In this step, we added the controller for the boiler on/off control.
This model was built as follows:
First, we copied the controller Buildings.Examples.Tutorial.CDL.Controls.OpenLoopEquipmentOnOff to create the block Buildings.Examples.Tutorial.CDL.Controls.EquipmentOnOff.
In this new block, we used a hysteresis block
Buildings.Controls.OBC.CDL.Reals.Hysteresis to switch the boiler,
and negated its output because the boiler needs to be off if the temperature exceeds the
value uHigh of this hysteresis.
We also used an instance of
Buildings.Controls.OBC.CDL.Logical.And
to switch the boiler on only if the system control signal is on.
Otherwise, the boiler would be kept warm in summer.
(Note that in the simulations, the boiler has no heat loss to the ambient and, hence, if
the boiler and its circulation pump are switched off, its temperature remains constant.
To model heat losses to the ambient, the heat port boi.heatPort
would need to be connected to a model that simulates heat conduction to ambient conditions.)
We also implemented the open loop validation Buildings.Examples.Tutorial.CDL.Controls.Validation.EquipmentOnOff to ensure that the controller is implemented correctly.
Create a model, such as this model.
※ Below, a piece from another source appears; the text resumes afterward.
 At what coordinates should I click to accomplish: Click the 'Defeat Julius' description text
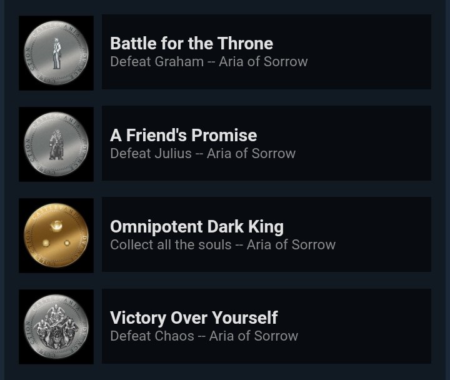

To do so,
Implement the controller for the equipment on/off control.
Make a small unit test to verify that the controller is implemented correctly.
Use this new controller instead of the open loop controller conEquSta.
Simulate the system to verify that the valve is controlled to maintain a return water temperature of at least 60°C, and that the boiler is switched off when the temperature exceeds 90°C and switched on again if it reaches 70°C as shown below.